** Text shown follows **

Haughey family 'upset' at claims that Charlie refused surgery
Charles Haughey's family has criticised controversial claims that the former Taoiseach wouldn't have treatment for prostate cancer, even though it would have prolonged his life.
The claims, made by Tim Pat Coogan in a new book, were revealed in the Irish Independent on Thursday.
The family said they were "deeply upset and disappointed" by the claims in the book 'The Mornings After - From the Courts Martial to the Tribunals'.
In a statement the family said: "The book claims Charles Haughey was diagnosed with prostate cancer in 1996, but declined life-saving surgery. This is utterly untrue and highly hurtful to the family of the former Taoiseach.
"The family would like to put on record that their father, Charles Haughey, never refused 'life-saving' surgery concerning his prostate cancer or any other illness."
In his book, Mr Coogan writes that the Fianna Fáil politician was told he had cancer but was assured that if the prostate was removed he would survive.
"However, he was also informed that the operation would render him impotent.
"He refused the operation saying: 'No: there's life in the old man yet'. He died in 2006," the book says.

** End of Text shown **

The problem: Continue the news report on the Haughey family's response to the surgery claims, starting after its final sentence.

** Provided material follows **

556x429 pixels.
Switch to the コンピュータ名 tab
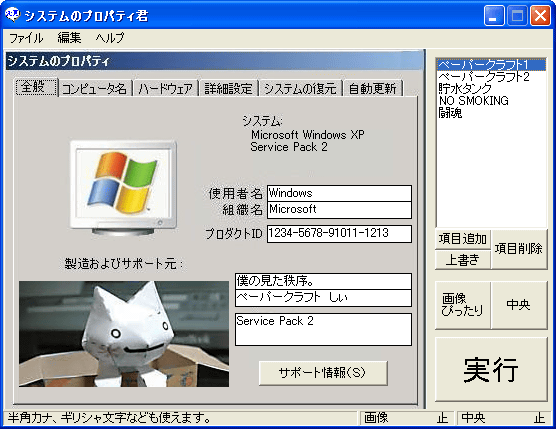click(94, 88)
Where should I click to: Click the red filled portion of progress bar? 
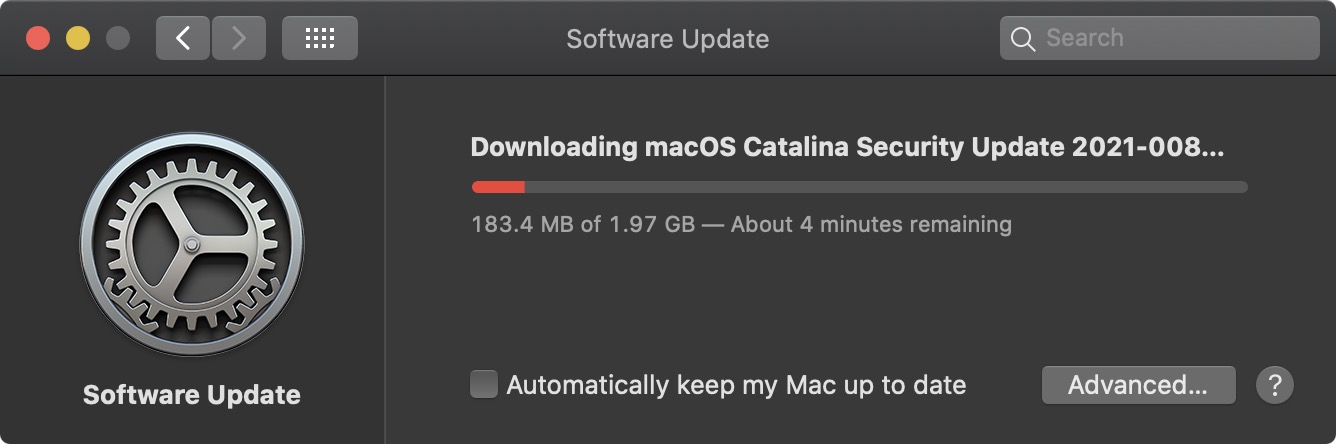[498, 187]
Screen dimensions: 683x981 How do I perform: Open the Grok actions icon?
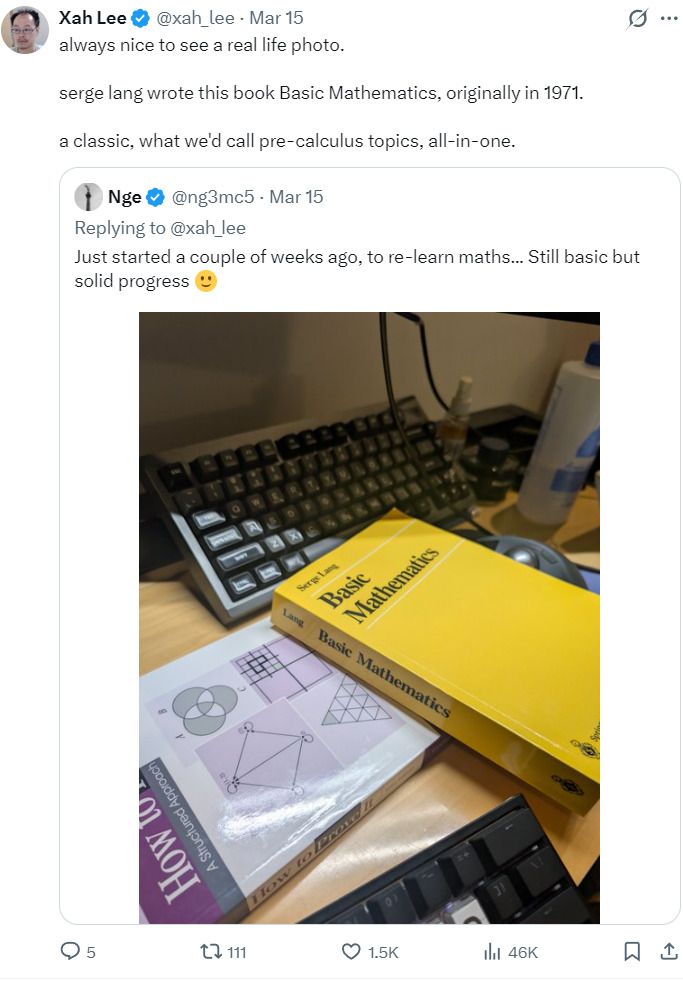pos(636,19)
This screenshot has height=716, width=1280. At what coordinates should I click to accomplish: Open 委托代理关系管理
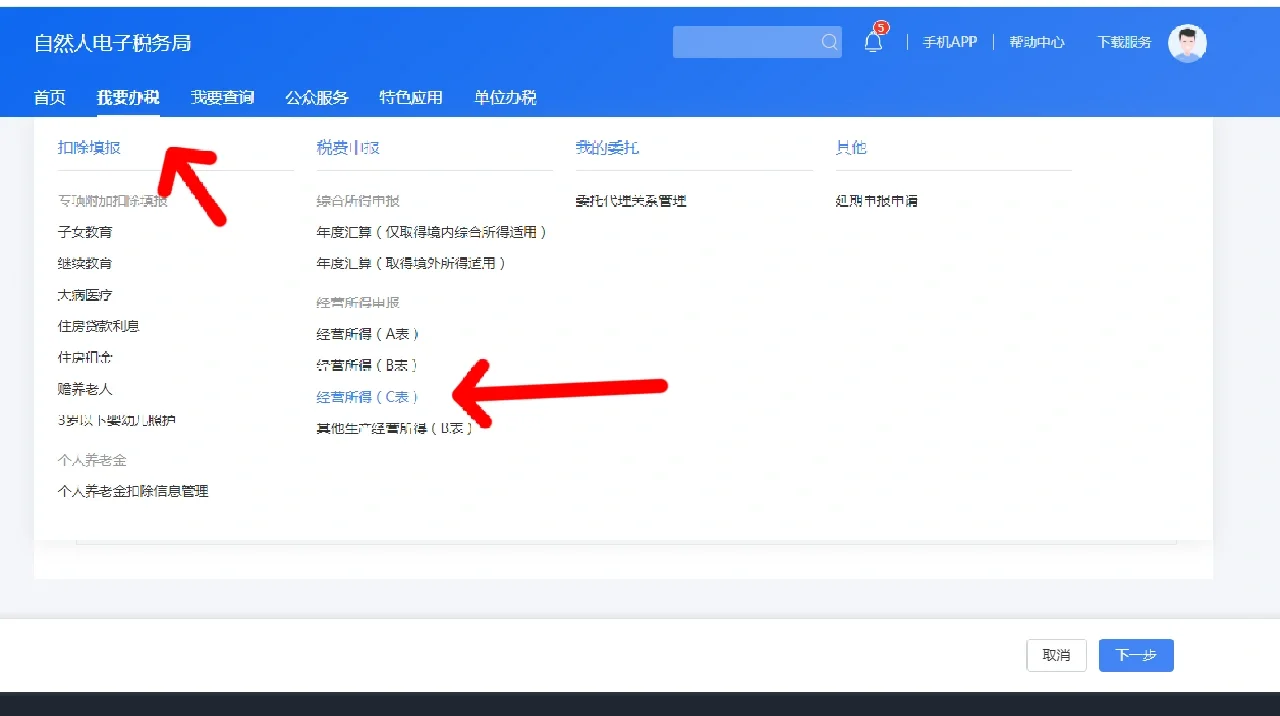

** End of Provided material **

Final answer:
The family note in their statement that the quotes used by Mr Coogan are unattributed.
The publishers of the book, Head of Zeus, said it had "no comment" to make on the family's statement.
Mr Haughey died at his home from prostate cancer in June 2006.
The new book is pitched as a history of Ireland since 1916 and includes stories about Mr Haughey, Ian Paisley and Albert Reynolds among many others in Irish life.
With regard to Bishop Casey's affair with Annie Murphy, Mr Coogan claims that the cleric liked her to dress in a bikini.
He writes that American-born Annie told a friend that Irish girls "are so prudish" and that the friend kept the secret of their affair for more than 20 years "lest she caused scandal".
'The Morning After' is available in bookshops for €22.50.